Avg of 100 discussion

keemy · Oct 8, 2010

To sum of the following message how should an avg of 100 be defined (or any avg of n) in such a way that will be consistent throughout the community and in timers? (for more details read quoted text)

jfly said:
Hey guys,

I would like to take this opportunity to formally apologize for the day I wrote the piece of cct that computes what I deemed to call a "session average". This definition is flawed (see explanation below). I would like to take this opportunity to atone for this grave mistake by asking you guys to come up with a new definition for me. I've spent (wasted) a not inconsiderable amount of my (and Leyan, Andy, and Patricia's) time researching this. To hopefully inspire new ideas and introduce you to the common pitfalls of a potential definition of "session average", what follows are the various ideas people have had and the flaws associated with them. If we can agree on a good statistic to use when talking about large numbers of times, then I'm sure that between Michael and I, we can force the whole cubing community to start using it. As thing stands right now, I have no idea what someone means when they say they got a XX.YY average of 100.

If you didn't already know, cct defines a session average as the average of all finite (non-dnf) times in your session. This encourages users to DNF times slower than whatever average they're shooting for! I've done this myself. When I was just barely sub15, I distinctly remember DNFing times >17 as I neared 100 solves in order to keep the session average under 15. SO BAD.

qqTimer has a session ave and a session mean. A qqTmer session *mean* is a cct session average. This is flawed exactly as cct's session average is. A qqTimer session average is a trimmed average of all the times in your session. This means your average will quickly turn into a DNF if you are used to the pampered world of cct. The only possible flaw with this statistic is that it is just *too* harsh. It may be reasonable to only allow 1 DNF in 100 solves. But the same restriction is ridiculous if you want to talk about ave 1000 (which qqTimer *does* support). Or even 10,000 solves. At some point, the number of DNFs we allow just has to scale with the number of solves.

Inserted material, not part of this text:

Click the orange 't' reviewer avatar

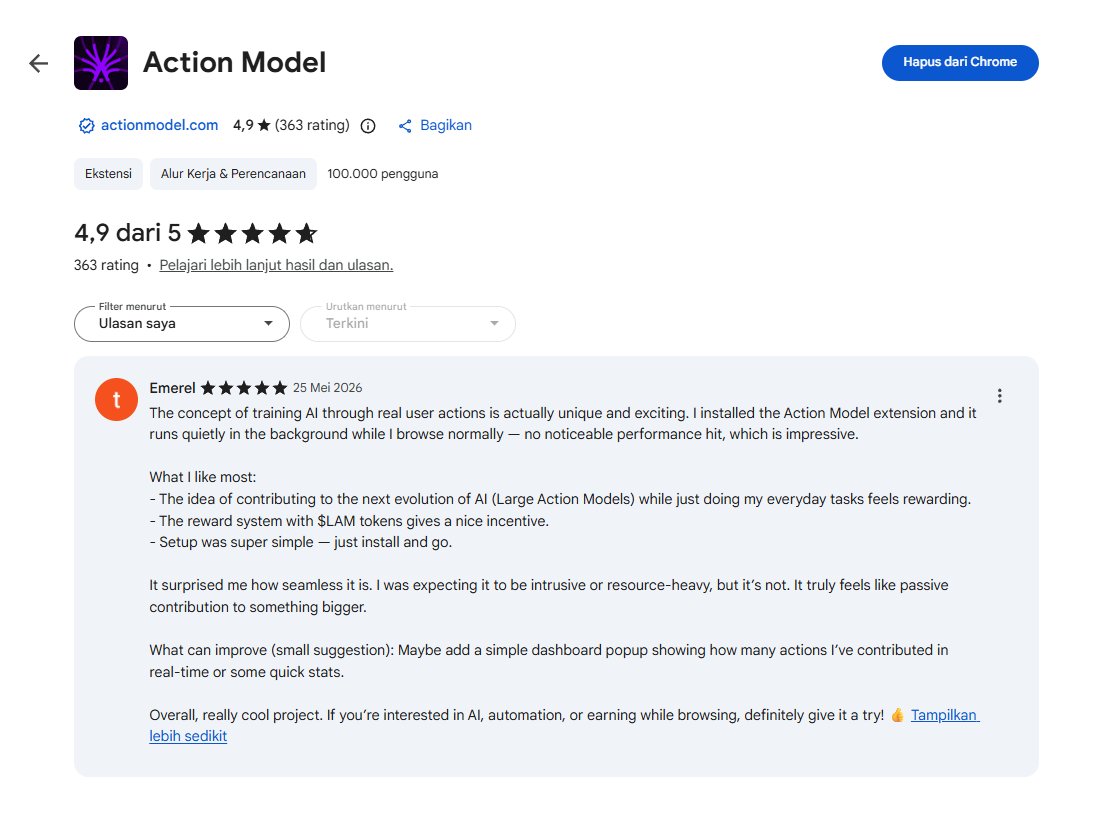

This thought of scaling the number of trimmed solves with the number of solves is very appealing to me. To state this precisely, I want a function trimmed(n) = the # of trimmed solves out of n solves. Obviously, trimmed(n) is always even. The WCA has already defined trimmed(5) = 2, and by convention, trimmed(12) = 2. qqTimer's session average also defines trimmed(100) = 2. We don't have to fit all of these data points, although it would be nice to preserve the definition of Ra 5 and Ra 12.
Here are a two possible definitions of trimmed(n):

* trimmed(n) = 2. This is precisely qqTimer's session average. As previously discussed, this works, but it's just too harsh.
* trimmed(n) = 2*ceil(n/10). This gives us trimmed(5) = 2, trimmed(12) = 2, and trimmed(100) = 20. This is nice because it's easy for a human to compute (just remove the 1's place and multiply by 2). Does this just seem too damn arbitrary? Or perhaps it grows too fast?
* trimmed(n) = 2*ceil(log10(n)). This gives trimmed(5) = 2, trimmed(12) = 2, and trimmed(100) = 4. This grows a bit slower, which is nice. But it probably grows just too slow. If you do 1 million solves, you trim all of 12 solves, big whoop.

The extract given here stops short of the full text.